TASKS TO PERFORM →
[A] In the text passage, what does accompaniment mean?
[B] Restate the text passage from "We as human" up to and including "in the interaction.", swapping "electronic devices" for "video screens".

--- TEXT PASSAGE Enclosed Below ---

No one is happier than me to be entering into Phase 2 in New York City. I, like many others, feel frustration. I wonder if we will ever get back to normal, whatever that is. The practice of law since March has become anything but normal; and if I hear one more person say how great Skype and zoom is I will scream! As a divorce lawyer, mediator, collaborative attorney, legal counselor, and spiritual director I say, “Nay,” to Skype. As the Marvin Gaye and Tammi Terrell song goes; “There ain’t nothing like the real thing, baby.” In my role as attorney, mediator, legal counselor, and spiritual director I accompany my clients. Accompaniment means to walk with and be with someone during an experience or crisis. Nothing can take the place of looking into someone’s eyes in a face-to-face meeting and listening to them. Truly listening.
We as human beings are composed of body and soul. We are not talking heads. We are incarnate not disincarnate. The world wants us to be disincarnate, meaning disconnected from our souls, but it is not how we were made by God. Touching, seeing, feeling, listening are key components of relationship and being with someone. During an interaction, the inflection of someone’s voice, the expression on their face, the crook of an eye, the flicker of a smile is lost on electronic devices. There is something terribly lacking and it takes away from being affective and truly understood in the interaction.
As for skyping, family court in Matrimonial court appearances, that is a case (no pun intended) where it fails miserably. There is difficulty in knowing when to speak, everyone talks at the same time, and it lacks formality, which the law requires to be authoritative. There is a limited time given and it feels rushed. When an attorney appears in court with their clients in matrimonial cases there is a reality and authority, a sense of this means “business.” The attorneys for the spouses can speak to one another, the parties may speak to each other, when the case is called, they hear what the Judge says and have an “experience.” They see what court and divorce is about. On Skype there is a coldness and sterility. Judges and attorneys are more cavalier in their approach. It lacks empathy and humanity. A Skype call is a barrier to true communication and getting down to “business.”

--- End of Enclosed TEXT PASSAGE ---
--- DATA SECTION Enclosed Below ---

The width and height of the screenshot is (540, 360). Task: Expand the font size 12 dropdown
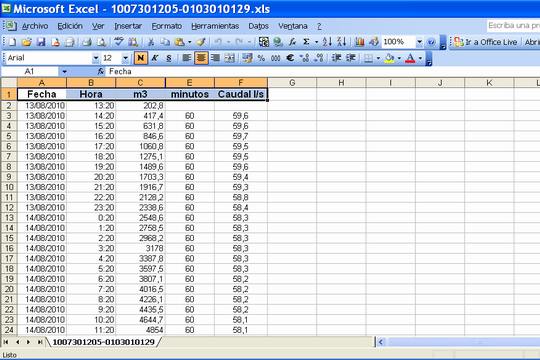[x=125, y=58]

--- End of Enclosed DATA SECTION ---

ACTIVITY ANSWERS →
[A] Accompaniment means to walk with and be with someone during an experience or crisis.

[B]
We as human beings are composed of body and soul. We are not talking heads. We are incarnate not disincarnate. The world wants us to be disincarnate, meaning disconnected from our souls, but it is not how we were made by God. Touching, seeing, feeling, listening are key components of relationship and being with someone. During an interaction, the inflection of someone’s voice, the expression on their face, the crook of an eye, the flicker of a smile is lost on video screens. There is something terribly lacking and it takes away from being affective and truly understood in the interaction.